Cork’s Brian Corcoran first appeared in a minor All-Ireland final at 15 and was seriously considered for a Munster senior hurling final while still a minor in 1991; over thirty years before that another Cork minor, Pat Healy, was thrown into the fray against the Tipperary seniors in the championship and scored two points.
A minor career doesn’t have to be long to sparkle, of course: DJ Carey carried a fearsome reputation from colleges hurling with St Kieran’s into the 1988 minor championship with Kilkenny, and he justified his billing with a series of stellar performances in the Cats’ All-Ireland triumph.
A latter-day contender for the title, Joe Canning of Galway, has earned two All-Ireland minor medals and a man-of-the-match performance in the All-Ireland club final while still U18.
Witnesses for the prosecution and the defence? Sean Óg Ó Ceallacháin, who has seen them all over the past 60 years, rates Canning very highly.
“Recently I think Galway have had some very good minors, good enough to stand with anyone — certainly the full-forward, Joe Canning, had a brilliant minor career.

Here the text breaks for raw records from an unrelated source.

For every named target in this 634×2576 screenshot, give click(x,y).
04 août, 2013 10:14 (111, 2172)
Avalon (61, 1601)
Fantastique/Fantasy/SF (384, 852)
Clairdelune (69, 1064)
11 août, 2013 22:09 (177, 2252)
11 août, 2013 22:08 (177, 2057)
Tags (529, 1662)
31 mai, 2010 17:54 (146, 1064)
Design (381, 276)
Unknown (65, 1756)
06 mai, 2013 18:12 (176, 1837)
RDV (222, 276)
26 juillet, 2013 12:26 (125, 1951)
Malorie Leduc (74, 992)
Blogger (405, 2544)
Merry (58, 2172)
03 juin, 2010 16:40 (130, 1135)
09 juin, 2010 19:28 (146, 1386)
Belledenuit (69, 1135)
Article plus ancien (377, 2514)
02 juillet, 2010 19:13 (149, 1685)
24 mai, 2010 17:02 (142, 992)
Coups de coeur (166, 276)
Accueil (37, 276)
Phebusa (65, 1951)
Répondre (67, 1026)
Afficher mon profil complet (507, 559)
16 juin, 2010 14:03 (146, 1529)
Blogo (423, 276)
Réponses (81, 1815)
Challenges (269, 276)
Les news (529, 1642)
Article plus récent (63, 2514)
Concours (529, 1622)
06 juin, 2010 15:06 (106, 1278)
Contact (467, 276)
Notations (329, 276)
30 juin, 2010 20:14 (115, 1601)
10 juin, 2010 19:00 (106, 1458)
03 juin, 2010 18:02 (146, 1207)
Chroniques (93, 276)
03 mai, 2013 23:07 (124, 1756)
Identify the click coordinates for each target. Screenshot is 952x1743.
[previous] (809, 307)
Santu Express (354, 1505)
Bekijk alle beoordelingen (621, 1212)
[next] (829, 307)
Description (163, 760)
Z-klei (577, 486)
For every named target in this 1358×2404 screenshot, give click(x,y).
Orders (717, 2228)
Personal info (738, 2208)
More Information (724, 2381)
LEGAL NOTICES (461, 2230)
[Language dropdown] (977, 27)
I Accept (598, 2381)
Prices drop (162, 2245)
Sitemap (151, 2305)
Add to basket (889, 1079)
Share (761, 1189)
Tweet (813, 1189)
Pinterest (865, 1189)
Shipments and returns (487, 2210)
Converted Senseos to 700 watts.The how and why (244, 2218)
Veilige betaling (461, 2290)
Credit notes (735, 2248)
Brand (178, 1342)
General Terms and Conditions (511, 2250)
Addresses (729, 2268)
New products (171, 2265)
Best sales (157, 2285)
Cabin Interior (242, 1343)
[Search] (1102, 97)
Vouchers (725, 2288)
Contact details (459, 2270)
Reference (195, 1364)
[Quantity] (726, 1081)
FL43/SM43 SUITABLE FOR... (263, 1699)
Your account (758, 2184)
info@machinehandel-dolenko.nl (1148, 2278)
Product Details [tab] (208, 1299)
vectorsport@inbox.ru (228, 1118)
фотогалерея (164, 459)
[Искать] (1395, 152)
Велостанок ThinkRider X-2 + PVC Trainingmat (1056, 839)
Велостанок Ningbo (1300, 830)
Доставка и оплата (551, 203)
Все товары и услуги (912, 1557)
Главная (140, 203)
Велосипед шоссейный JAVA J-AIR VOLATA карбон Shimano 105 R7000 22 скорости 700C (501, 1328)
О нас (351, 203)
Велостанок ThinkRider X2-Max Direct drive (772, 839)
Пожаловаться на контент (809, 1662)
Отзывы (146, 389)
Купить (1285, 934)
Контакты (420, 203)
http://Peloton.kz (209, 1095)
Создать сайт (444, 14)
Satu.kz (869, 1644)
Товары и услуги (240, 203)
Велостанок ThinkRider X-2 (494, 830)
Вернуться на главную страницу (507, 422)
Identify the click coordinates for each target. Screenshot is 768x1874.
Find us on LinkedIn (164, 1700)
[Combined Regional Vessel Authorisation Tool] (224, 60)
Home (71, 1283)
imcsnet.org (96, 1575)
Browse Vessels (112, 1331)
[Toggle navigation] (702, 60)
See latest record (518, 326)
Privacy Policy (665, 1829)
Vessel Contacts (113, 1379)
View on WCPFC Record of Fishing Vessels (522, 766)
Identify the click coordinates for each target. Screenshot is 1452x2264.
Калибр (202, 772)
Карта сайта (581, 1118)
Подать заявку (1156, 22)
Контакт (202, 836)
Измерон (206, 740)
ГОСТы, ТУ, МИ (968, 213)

A big man, a good free-taker — he has the lot.”
As with any judge, Ó Ceallacháin has other favourites who mightn’t be as well known.
“Des Foley of St Vincent’s and Dublin was an outstanding minor, he would have impressed a lot of observers in the late 50s.
“The best dual minor I ever saw was Vinnie Bell of Dublin — he played minor three years in a row, 1952-4. He didn’t make it at senior level, though.
“But not as good as Jimmy Doyle in hurling. Jimmy was out on his own as a hurler.”
Micheál Ó Muircheartaigh agrees with Sean Óg on both counts.
“I remember Vinny Bell, and there was another star with him, Aidan Kavanagh. They won All-Ireland minor hurling and football medals in the one year, but Bell was also a gifted basketball player. And a good golfer.
“He never really made it as a senior, though he was a minor in 1954 and should have come on stream in the late 50s and early 60s, when Dublin’s senior team was strong. But he was very, very good.
“Ray Reidy was another great minor for Tipperary. He won medals in 1953 and 1955, though they lost to Dublin in 1954. And he was centre-back for those three years, which is something for a 16-year-old. He had to be exceptional, and he was, and there was as much talk about him as there was about Jimmy Doyle — but he went away to the priesthood.
“You’d have heard about a lot of lads that they’d have been great hurlers if they hadn’t gone into the priests, but Ray would certainly have been a great player. He might have played a bit of senior when he was on holidays, but there was a link to the great Tipp team, anyway: his sister married John Doyle.”
Ó Muircheartaigh rates Billy Duffy, a Galway minor of the 50s, very highly as well, but in the end he agrees on the top man.
“Jimmy Doyle was exceptional alright. He was the best I’ve seen.”
Brendan Larkin of this parish has spent nigh on 50 years watching minors; that puts him just outside Doyle’s reign at U18, but he’s seen good ones since.
“Eamonn Grimes and DJ Carey were very good, I thought. So was John Reddan of Clare, even though he didn’t have a long career at senior.
“Two of the best were pretty recent, Andrew O’Shaughnessy of Limerick and Joe Canning of Galway. But for pure hurling I’d go for Corney Mulcahy of Cork. He was a minor for four years in a row in the early 60s and he was a genius.”
Sean Costigan of Tipperary plumped for Jimmy Doyle and Eddie Keher in that order. Michael Ellard of these parts held Johnny Clifford of Cork in high esteem.
Perhaps we should have redrawn the parameters a little, and asked for everyone’s second-best minor of all time; the crew-cutted left-hander from Thurles settled that other argument pretty convincingly.